REQUIREMENT:
Render every line of the entries below as a Markdown table with the columns Row and Line, numbering the rows in order and leaving out blank lines.

Target pointing data:
__________________________________________________

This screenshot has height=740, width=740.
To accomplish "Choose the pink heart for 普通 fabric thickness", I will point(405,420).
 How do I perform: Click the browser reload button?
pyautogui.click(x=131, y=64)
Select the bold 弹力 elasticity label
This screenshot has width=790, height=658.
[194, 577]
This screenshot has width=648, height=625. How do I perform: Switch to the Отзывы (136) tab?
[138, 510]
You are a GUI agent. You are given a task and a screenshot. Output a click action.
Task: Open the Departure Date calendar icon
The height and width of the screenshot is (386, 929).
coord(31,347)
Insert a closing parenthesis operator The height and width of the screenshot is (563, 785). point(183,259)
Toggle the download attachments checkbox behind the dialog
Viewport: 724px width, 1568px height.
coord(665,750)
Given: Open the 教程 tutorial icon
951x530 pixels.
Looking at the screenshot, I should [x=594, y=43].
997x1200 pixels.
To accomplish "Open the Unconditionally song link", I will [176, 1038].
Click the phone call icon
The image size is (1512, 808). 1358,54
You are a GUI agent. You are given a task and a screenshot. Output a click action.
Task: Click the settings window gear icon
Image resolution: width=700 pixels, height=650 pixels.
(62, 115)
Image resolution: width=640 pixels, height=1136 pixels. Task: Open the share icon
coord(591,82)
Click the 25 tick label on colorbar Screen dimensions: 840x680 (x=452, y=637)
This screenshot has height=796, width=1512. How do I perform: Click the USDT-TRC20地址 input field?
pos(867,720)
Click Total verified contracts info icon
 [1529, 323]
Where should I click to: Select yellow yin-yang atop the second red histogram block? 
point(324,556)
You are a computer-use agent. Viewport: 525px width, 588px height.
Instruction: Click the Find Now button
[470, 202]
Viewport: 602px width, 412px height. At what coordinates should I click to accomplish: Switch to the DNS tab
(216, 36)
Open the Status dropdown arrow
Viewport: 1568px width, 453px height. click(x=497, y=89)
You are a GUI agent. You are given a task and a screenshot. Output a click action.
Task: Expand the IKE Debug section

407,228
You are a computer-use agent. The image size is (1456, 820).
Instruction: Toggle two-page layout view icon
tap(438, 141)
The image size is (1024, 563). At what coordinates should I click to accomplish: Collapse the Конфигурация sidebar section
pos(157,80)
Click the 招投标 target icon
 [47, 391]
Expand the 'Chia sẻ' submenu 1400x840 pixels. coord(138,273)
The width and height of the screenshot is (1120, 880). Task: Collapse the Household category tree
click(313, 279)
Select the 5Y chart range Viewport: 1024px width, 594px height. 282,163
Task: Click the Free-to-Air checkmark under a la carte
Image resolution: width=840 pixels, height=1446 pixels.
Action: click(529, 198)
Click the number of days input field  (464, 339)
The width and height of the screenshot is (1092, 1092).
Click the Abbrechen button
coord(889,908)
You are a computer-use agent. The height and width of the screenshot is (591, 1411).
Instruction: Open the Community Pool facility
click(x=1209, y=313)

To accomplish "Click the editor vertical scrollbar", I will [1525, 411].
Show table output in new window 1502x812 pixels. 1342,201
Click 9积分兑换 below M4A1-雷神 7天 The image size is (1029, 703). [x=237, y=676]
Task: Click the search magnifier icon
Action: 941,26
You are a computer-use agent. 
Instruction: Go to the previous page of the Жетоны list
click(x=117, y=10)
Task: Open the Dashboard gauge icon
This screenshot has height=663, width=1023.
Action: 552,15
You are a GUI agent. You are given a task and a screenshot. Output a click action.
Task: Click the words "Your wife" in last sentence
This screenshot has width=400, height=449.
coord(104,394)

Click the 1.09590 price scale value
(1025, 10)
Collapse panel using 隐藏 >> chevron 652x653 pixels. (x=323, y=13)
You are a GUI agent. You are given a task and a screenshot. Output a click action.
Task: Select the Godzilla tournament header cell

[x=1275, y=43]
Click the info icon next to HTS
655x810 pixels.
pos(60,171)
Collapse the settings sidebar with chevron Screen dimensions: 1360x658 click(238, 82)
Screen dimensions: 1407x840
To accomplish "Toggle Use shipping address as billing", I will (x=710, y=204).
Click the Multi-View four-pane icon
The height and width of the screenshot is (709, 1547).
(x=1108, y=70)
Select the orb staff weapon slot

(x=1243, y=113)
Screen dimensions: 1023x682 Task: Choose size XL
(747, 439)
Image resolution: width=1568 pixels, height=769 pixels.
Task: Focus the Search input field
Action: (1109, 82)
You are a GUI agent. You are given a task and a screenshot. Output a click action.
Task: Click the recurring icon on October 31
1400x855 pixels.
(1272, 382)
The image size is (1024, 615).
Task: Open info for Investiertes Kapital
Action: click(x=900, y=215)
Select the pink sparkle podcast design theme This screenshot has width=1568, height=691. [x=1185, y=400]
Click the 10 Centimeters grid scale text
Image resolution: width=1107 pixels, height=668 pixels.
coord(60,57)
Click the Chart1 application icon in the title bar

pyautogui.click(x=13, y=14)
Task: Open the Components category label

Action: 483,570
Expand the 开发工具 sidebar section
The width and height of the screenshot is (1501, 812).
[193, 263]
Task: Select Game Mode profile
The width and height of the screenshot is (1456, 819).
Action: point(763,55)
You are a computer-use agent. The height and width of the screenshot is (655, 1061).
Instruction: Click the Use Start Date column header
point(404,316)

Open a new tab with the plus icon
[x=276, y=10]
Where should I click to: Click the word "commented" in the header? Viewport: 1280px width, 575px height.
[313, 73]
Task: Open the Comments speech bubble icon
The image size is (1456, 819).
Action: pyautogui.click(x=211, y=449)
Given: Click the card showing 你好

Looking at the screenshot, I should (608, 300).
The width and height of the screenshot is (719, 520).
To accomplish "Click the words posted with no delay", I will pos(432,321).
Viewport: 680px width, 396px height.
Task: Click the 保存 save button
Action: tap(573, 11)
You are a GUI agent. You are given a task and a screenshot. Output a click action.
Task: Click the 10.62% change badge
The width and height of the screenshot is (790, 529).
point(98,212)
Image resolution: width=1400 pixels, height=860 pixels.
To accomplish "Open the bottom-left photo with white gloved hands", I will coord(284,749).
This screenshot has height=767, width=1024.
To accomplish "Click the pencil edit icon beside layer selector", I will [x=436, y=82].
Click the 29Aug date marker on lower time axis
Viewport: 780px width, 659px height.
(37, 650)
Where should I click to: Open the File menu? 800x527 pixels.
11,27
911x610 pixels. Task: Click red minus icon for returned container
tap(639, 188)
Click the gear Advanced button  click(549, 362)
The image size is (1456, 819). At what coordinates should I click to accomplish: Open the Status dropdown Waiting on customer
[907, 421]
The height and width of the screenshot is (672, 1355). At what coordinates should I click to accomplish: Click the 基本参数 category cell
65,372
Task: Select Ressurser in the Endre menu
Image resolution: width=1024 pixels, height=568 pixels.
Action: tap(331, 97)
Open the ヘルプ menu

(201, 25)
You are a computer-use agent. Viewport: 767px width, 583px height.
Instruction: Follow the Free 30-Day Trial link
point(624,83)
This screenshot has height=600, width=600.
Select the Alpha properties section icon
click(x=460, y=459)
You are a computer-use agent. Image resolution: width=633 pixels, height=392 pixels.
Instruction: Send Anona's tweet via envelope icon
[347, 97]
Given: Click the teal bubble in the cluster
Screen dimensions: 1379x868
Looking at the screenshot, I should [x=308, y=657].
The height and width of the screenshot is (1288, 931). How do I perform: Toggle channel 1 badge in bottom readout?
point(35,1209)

__________________________________________________

CORRECT RESULT:
| Row | Line |
|---|---|
| 1 | This screenshot has height=740, width=740. |
| 2 | To accomplish "Choose the pink heart for 普通 fabric thickness", I will point(405,420). |
| 3 |  How do I perform: Click the browser reload button? |
| 4 | pyautogui.click(x=131, y=64) |
| 5 | Select the bold 弹力 elasticity label |
| 6 | This screenshot has width=790, height=658. |
| 7 | [194, 577] |
| 8 | This screenshot has width=648, height=625. How do I perform: Switch to the Отзывы (136) tab? |
| 9 | [138, 510] |
| 10 | You are a GUI agent. You are given a task and a screenshot. Output a click action. |
| 11 | Task: Open the Departure Date calendar icon |
| 12 | The height and width of the screenshot is (386, 929). |
| 13 | coord(31,347) |
| 14 | Insert a closing parenthesis operator The height and width of the screenshot is (563, 785). point(183,259) |
| 15 | Toggle the download attachments checkbox behind the dialog |
| 16 | Viewport: 724px width, 1568px height. |
| 17 | coord(665,750) |
| 18 | Given: Open the 教程 tutorial icon |
| 19 | 951x530 pixels. |
| 20 | Looking at the screenshot, I should [x=594, y=43]. |
| 21 | 997x1200 pixels. |
| 22 | To accomplish "Open the Unconditionally song link", I will [176, 1038]. |
| 23 | Click the phone call icon |
| 24 | The image size is (1512, 808). 1358,54 |
| 25 | You are a GUI agent. You are given a task and a screenshot. Output a click action. |
| 26 | Task: Click the settings window gear icon |
| 27 | Image resolution: width=700 pixels, height=650 pixels. |
| 28 | (62, 115) |
| 29 | Image resolution: width=640 pixels, height=1136 pixels. Task: Open the share icon |
| 30 | coord(591,82) |
| 31 | Click the 25 tick label on colorbar Screen dimensions: 840x680 (x=452, y=637) |
| 32 | This screenshot has height=796, width=1512. How do I perform: Click the USDT-TRC20地址 input field? |
| 33 | pos(867,720) |
| 34 | Click Total verified contracts info icon |
| 35 |  [1529, 323] |
| 36 | Where should I click to: Select yellow yin-yang atop the second red histogram block?  |
| 37 | point(324,556) |
| 38 | You are a computer-use agent. Viewport: 525px width, 588px height. |
| 39 | Instruction: Click the Find Now button |
| 40 | [470, 202] |
| 41 | Viewport: 602px width, 412px height. At what coordinates should I click to accomplish: Switch to the DNS tab |
| 42 | (216, 36) |
| 43 | Open the Status dropdown arrow |
| 44 | Viewport: 1568px width, 453px height. click(x=497, y=89) |
| 45 | You are a GUI agent. You are given a task and a screenshot. Output a click action. |
| 46 | Task: Expand the IKE Debug section |
| 47 | 407,228 |
| 48 | You are a computer-use agent. The image size is (1456, 820). |
| 49 | Instruction: Toggle two-page layout view icon |
| 50 | tap(438, 141) |
| 51 | The image size is (1024, 563). At what coordinates should I click to accomplish: Collapse the Конфигурация sidebar section |
| 52 | pos(157,80) |
| 53 | Click the 招投标 target icon |
| 54 |  [47, 391] |
| 55 | Expand the 'Chia sẻ' submenu 1400x840 pixels. coord(138,273) |
| 56 | The width and height of the screenshot is (1120, 880). Task: Collapse the Household category tree |
| 57 | click(313, 279) |
| 58 | Select the 5Y chart range Viewport: 1024px width, 594px height. 282,163 |
| 59 | Task: Click the Free-to-Air checkmark under a la carte |
| 60 | Image resolution: width=840 pixels, height=1446 pixels. |
| 61 | Action: click(529, 198) |
| 62 | Click the number of days input field  (464, 339) |
| 63 | The width and height of the screenshot is (1092, 1092). |
| 64 | Click the Abbrechen button |
| 65 | coord(889,908) |
| 66 | You are a computer-use agent. The height and width of the screenshot is (591, 1411). |
| 67 | Instruction: Open the Community Pool facility |
| 68 | click(x=1209, y=313) |
| 69 | To accomplish "Click the editor vertical scrollbar", I will [1525, 411]. |
| 70 | Show table output in new window 1502x812 pixels. 1342,201 |
| 71 | Click 9积分兑换 below M4A1-雷神 7天 The image size is (1029, 703). [x=237, y=676] |
| 72 | Task: Click the search magnifier icon |
| 73 | Action: 941,26 |
| 74 | You are a computer-use agent.  |
| 75 | Instruction: Go to the previous page of the Жетоны list |
| 76 | click(x=117, y=10) |
| 77 | Task: Open the Dashboard gauge icon |
| 78 | This screenshot has height=663, width=1023. |
| 79 | Action: 552,15 |
| 80 | You are a GUI agent. You are given a task and a screenshot. Output a click action. |
| 81 | Task: Click the words "Your wife" in last sentence |
| 82 | This screenshot has width=400, height=449. |
| 83 | coord(104,394) |
| 84 | Click the 1.09590 price scale value |
| 85 | (1025, 10) |
| 86 | Collapse panel using 隐藏 >> chevron 652x653 pixels. (x=323, y=13) |
| 87 | You are a GUI agent. You are given a task and a screenshot. Output a click action. |
| 88 | Task: Select the Godzilla tournament header cell |
| 89 | [x=1275, y=43] |
| 90 | Click the info icon next to HTS |
| 91 | 655x810 pixels. |
| 92 | pos(60,171) |
| 93 | Collapse the settings sidebar with chevron Screen dimensions: 1360x658 click(238, 82) |
| 94 | Screen dimensions: 1407x840 |
| 95 | To accomplish "Toggle Use shipping address as billing", I will (x=710, y=204). |
| 96 | Click the Multi-View four-pane icon |
| 97 | The height and width of the screenshot is (709, 1547). |
| 98 | (x=1108, y=70) |
| 99 | Select the orb staff weapon slot |
| 100 | (x=1243, y=113) |
| 101 | Screen dimensions: 1023x682 Task: Choose size XL |
| 102 | (747, 439) |
| 103 | Image resolution: width=1568 pixels, height=769 pixels. |
| 104 | Task: Focus the Search input field |
| 105 | Action: (1109, 82) |
| 106 | You are a GUI agent. You are given a task and a screenshot. Output a click action. |
| 107 | Task: Click the recurring icon on October 31 |
| 108 | 1400x855 pixels. |
| 109 | (1272, 382) |
| 110 | The image size is (1024, 615). |
| 111 | Task: Open info for Investiertes Kapital |
| 112 | Action: click(x=900, y=215) |
| 113 | Select the pink sparkle podcast design theme This screenshot has width=1568, height=691. [x=1185, y=400] |
| 114 | Click the 10 Centimeters grid scale text |
| 115 | Image resolution: width=1107 pixels, height=668 pixels. |
| 116 | coord(60,57) |
| 117 | Click the Chart1 application icon in the title bar |
| 118 | pyautogui.click(x=13, y=14) |
| 119 | Task: Open the Components category label |
| 120 | Action: 483,570 |
| 121 | Expand the 开发工具 sidebar section |
| 122 | The width and height of the screenshot is (1501, 812). |
| 123 | [193, 263] |
| 124 | Task: Select Game Mode profile |
| 125 | The width and height of the screenshot is (1456, 819). |
| 126 | Action: point(763,55) |
| 127 | You are a computer-use agent. The height and width of the screenshot is (655, 1061). |
| 128 | Instruction: Click the Use Start Date column header |
| 129 | point(404,316) |
| 130 | Open a new tab with the plus icon |
| 131 | [x=276, y=10] |
| 132 | Where should I click to: Click the word "commented" in the header? Viewport: 1280px width, 575px height. |
| 133 | [313, 73] |
| 134 | Task: Open the Comments speech bubble icon |
| 135 | The image size is (1456, 819). |
| 136 | Action: pyautogui.click(x=211, y=449) |
| 137 | Given: Click the card showing 你好 |
| 138 | Looking at the screenshot, I should (608, 300). |
| 139 | The width and height of the screenshot is (719, 520). |
| 140 | To accomplish "Click the words posted with no delay", I will pos(432,321). |
| 141 | Viewport: 680px width, 396px height. |
| 142 | Task: Click the 保存 save button |
| 143 | Action: tap(573, 11) |
| 144 | You are a GUI agent. You are given a task and a screenshot. Output a click action. |
| 145 | Task: Click the 10.62% change badge |
| 146 | The width and height of the screenshot is (790, 529). |
| 147 | point(98,212) |
| 148 | Image resolution: width=1400 pixels, height=860 pixels. |
| 149 | To accomplish "Open the bottom-left photo with white gloved hands", I will coord(284,749). |
| 150 | This screenshot has height=767, width=1024. |
| 151 | To accomplish "Click the pencil edit icon beside layer selector", I will [x=436, y=82]. |
| 152 | Click the 29Aug date marker on lower time axis |
| 153 | Viewport: 780px width, 659px height. |
| 154 | (37, 650) |
| 155 | Where should I click to: Open the File menu? 800x527 pixels. |
| 156 | 11,27 |
| 157 | 911x610 pixels. Task: Click red minus icon for returned container |
| 158 | tap(639, 188) |
| 159 | Click the gear Advanced button  click(549, 362) |
| 160 | The image size is (1456, 819). At what coordinates should I click to accomplish: Open the Status dropdown Waiting on customer |
| 161 | [907, 421] |
| 162 | The height and width of the screenshot is (672, 1355). At what coordinates should I click to accomplish: Click the 基本参数 category cell |
| 163 | 65,372 |
| 164 | Task: Select Ressurser in the Endre menu |
| 165 | Image resolution: width=1024 pixels, height=568 pixels. |
| 166 | Action: tap(331, 97) |
| 167 | Open the ヘルプ menu |
| 168 | (201, 25) |
| 169 | You are a computer-use agent. Viewport: 767px width, 583px height. |
| 170 | Instruction: Follow the Free 30-Day Trial link |
| 171 | point(624,83) |
| 172 | This screenshot has height=600, width=600. |
| 173 | Select the Alpha properties section icon |
| 174 | click(x=460, y=459) |
| 175 | You are a computer-use agent. Image resolution: width=633 pixels, height=392 pixels. |
| 176 | Instruction: Send Anona's tweet via envelope icon |
| 177 | [347, 97] |
| 178 | Given: Click the teal bubble in the cluster |
| 179 | Screen dimensions: 1379x868 |
| 180 | Looking at the screenshot, I should [x=308, y=657]. |
| 181 | The height and width of the screenshot is (1288, 931). How do I perform: Toggle channel 1 badge in bottom readout? |
| 182 | point(35,1209) |